Ci sono delle iniziative per celebrare la ricorrenza?
“Non molte, a dire la verità. Gli accordi di Dayton non sono un fattore “speciale” da ricordare, proprio perché sono accordi che hanno scontentato tante persone e che hanno bloccato il paese in questi 30 anni. Si è celebrato il trentennale della fine della guerra, quello sì è un evento da ricordare e da festeggiare, ma non c’è molto da celebrare del resto delle cose che stanno scritte dentro gli accordi di Dayton. Ci sono poi partiti politici oggi, soprattutto i più nazionalisti e secessionisti, che addirittura considerano Dayton come un male assoluto e che da tempo alimentano una retorica anti-Dayton e anti-unità nazionale”.

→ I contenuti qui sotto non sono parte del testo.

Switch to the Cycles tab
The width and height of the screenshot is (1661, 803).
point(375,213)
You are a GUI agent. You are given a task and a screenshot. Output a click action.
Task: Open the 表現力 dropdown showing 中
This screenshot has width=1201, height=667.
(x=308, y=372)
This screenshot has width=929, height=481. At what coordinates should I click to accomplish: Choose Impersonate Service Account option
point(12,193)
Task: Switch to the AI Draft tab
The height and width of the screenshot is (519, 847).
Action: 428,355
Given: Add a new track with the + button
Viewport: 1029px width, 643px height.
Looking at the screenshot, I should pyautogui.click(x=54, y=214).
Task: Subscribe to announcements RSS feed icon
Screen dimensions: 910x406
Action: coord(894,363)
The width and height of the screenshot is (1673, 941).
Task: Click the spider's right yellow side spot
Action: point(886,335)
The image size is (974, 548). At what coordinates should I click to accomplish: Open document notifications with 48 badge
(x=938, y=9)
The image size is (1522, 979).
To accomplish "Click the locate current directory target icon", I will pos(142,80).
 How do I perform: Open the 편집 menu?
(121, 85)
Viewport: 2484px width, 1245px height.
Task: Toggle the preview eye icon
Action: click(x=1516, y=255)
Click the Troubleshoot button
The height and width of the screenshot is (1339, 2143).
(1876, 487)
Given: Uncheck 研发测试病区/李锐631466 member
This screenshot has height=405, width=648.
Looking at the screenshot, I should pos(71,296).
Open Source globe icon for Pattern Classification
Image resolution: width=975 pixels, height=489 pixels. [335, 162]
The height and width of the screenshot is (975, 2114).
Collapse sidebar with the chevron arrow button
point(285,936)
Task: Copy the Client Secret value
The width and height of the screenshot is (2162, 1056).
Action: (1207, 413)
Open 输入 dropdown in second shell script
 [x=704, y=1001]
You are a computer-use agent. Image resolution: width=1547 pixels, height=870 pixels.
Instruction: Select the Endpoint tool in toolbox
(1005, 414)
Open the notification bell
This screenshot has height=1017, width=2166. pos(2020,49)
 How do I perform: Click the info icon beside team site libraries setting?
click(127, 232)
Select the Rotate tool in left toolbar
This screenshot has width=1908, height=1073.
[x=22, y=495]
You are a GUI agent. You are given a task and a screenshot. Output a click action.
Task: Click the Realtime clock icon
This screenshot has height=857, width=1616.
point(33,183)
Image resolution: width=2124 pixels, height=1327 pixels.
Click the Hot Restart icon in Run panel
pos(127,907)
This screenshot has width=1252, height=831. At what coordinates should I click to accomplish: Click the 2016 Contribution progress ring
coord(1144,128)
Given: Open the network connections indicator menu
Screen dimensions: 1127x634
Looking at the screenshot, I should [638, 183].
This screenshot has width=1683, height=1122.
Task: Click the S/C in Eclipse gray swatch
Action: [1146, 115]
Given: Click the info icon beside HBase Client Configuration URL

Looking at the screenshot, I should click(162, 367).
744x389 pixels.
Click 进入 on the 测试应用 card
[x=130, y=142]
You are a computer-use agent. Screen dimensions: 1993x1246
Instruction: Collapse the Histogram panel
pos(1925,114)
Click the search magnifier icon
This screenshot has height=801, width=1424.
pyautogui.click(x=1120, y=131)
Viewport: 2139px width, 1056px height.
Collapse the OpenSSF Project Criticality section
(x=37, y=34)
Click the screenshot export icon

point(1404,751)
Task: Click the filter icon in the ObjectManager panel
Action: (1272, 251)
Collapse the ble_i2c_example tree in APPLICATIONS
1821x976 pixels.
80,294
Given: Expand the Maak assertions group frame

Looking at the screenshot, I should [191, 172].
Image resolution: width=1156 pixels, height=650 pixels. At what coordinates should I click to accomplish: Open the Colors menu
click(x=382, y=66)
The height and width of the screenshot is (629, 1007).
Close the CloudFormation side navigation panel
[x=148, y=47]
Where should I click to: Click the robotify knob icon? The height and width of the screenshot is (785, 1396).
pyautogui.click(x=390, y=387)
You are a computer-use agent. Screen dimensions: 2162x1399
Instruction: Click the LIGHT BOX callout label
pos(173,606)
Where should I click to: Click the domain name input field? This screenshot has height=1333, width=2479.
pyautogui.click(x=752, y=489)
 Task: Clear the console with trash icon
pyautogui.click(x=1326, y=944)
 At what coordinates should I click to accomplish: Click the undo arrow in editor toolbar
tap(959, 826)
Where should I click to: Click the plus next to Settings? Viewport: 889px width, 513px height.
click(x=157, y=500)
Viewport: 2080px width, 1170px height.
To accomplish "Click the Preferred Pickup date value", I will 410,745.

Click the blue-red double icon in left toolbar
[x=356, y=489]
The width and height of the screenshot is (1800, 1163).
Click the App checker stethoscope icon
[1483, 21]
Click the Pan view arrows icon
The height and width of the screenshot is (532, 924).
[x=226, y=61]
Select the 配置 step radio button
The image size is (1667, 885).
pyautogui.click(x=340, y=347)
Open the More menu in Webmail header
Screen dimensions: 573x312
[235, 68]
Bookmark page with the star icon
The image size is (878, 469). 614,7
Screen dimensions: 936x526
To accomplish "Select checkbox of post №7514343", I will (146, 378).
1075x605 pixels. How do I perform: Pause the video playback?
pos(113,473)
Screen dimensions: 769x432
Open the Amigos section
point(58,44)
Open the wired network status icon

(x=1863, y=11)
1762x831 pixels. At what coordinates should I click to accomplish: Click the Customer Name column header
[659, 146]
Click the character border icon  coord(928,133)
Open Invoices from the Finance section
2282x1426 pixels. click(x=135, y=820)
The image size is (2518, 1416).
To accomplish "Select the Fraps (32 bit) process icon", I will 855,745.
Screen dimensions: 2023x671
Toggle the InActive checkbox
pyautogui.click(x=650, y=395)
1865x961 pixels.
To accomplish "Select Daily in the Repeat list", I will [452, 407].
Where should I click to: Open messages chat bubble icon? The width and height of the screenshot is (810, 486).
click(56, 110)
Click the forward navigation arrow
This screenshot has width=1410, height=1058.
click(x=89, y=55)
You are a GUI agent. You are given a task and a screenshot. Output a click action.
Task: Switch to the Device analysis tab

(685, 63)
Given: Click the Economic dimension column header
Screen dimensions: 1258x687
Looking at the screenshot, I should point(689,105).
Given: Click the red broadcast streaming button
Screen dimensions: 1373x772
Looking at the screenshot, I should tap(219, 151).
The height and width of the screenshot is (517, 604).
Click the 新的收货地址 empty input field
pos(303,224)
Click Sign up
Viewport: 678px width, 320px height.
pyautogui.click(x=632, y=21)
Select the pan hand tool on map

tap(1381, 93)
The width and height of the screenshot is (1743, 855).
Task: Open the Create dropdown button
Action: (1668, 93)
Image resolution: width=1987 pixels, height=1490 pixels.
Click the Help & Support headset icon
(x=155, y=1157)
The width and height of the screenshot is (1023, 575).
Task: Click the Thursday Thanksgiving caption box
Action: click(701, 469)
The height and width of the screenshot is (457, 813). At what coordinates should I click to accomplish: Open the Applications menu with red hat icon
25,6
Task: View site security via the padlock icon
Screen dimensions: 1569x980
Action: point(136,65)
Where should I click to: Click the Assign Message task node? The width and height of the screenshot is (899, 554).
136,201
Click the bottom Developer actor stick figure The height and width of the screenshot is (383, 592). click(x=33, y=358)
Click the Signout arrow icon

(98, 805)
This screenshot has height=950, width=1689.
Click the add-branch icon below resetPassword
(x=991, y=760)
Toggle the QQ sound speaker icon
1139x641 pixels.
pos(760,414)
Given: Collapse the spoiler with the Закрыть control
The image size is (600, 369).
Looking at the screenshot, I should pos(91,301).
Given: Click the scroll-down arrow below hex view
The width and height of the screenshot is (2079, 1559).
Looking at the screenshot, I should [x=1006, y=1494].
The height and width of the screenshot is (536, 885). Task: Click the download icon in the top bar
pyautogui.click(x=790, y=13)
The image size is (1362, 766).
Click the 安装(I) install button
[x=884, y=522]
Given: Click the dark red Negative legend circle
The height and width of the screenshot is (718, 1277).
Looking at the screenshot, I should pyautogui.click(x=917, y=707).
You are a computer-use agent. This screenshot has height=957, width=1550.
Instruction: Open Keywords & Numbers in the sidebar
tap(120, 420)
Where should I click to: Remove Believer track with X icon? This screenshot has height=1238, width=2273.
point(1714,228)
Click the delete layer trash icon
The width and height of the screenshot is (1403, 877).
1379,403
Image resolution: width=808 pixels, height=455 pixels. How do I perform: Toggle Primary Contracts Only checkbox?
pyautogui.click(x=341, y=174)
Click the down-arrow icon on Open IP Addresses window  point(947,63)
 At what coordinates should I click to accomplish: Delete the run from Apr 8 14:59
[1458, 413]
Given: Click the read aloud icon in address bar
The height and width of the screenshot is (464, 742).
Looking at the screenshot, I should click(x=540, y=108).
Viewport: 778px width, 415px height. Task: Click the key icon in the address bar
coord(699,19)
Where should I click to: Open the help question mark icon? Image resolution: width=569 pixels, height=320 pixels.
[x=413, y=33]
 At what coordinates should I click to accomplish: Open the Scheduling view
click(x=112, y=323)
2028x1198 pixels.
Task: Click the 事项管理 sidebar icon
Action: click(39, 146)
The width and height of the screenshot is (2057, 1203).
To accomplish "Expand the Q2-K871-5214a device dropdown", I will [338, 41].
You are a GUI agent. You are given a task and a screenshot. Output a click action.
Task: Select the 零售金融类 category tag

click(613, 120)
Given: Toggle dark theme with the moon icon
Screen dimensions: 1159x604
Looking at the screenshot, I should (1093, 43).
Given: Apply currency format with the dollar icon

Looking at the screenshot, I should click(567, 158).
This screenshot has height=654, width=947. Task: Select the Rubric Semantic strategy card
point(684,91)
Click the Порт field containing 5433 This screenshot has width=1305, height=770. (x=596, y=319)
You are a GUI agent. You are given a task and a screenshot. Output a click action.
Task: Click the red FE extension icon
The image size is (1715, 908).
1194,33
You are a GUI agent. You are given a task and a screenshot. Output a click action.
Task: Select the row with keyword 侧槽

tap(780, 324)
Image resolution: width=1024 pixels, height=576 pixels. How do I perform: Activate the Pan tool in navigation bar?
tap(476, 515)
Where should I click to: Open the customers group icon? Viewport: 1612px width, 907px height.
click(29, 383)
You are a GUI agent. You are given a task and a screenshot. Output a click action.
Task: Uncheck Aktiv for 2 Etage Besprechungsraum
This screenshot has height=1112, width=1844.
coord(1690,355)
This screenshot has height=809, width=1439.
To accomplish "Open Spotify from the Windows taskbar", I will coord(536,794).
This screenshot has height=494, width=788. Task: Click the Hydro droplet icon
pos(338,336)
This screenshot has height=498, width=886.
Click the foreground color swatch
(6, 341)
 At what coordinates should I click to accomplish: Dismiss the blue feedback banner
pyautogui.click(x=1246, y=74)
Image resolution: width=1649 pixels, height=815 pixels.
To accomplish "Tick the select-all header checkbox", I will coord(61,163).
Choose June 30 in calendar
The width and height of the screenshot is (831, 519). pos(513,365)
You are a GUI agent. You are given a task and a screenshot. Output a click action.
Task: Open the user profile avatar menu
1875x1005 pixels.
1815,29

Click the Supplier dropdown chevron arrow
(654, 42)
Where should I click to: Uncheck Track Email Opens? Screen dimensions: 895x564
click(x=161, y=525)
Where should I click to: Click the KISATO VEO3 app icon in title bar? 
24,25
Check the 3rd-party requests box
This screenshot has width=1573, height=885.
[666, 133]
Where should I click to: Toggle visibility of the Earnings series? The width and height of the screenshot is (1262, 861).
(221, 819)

Che cosa ti auguri per il futuro?
“È difficile dire cosa ci si possa augurare per il popolo bosniaco-erzegovese affinché migliori la sua situazione attuale. Sicuramente Dayton è da superare e la Bosnia Erzegovina dovrebbe adottare una propria Costituzione più funzionale e più attenta alla tutela dei diritti delle persone. Però molti analisti pensano che “mettere mano a Dayton” o addirittura superarlo sarebbe un rischio molto elevato, perché potrebbe alterare i fragili equilibri etnici e politici del paese, rischiando di riaprire ferite non ancora superate, e di riportarlo in situazioni di conflitto interno. È un vero dilemma dentro il quale la Bosnia Erzergovina si trova da 30 anni. Forse davvero l’unico augurio da fare al paese sarebbe quello di riuscire quanto prima a entrare nell’Unione Europea, per entrare così in un sistema di stabilità e di tutela dei diritti, senza rischiare di compromettere la propria stabilità interna”.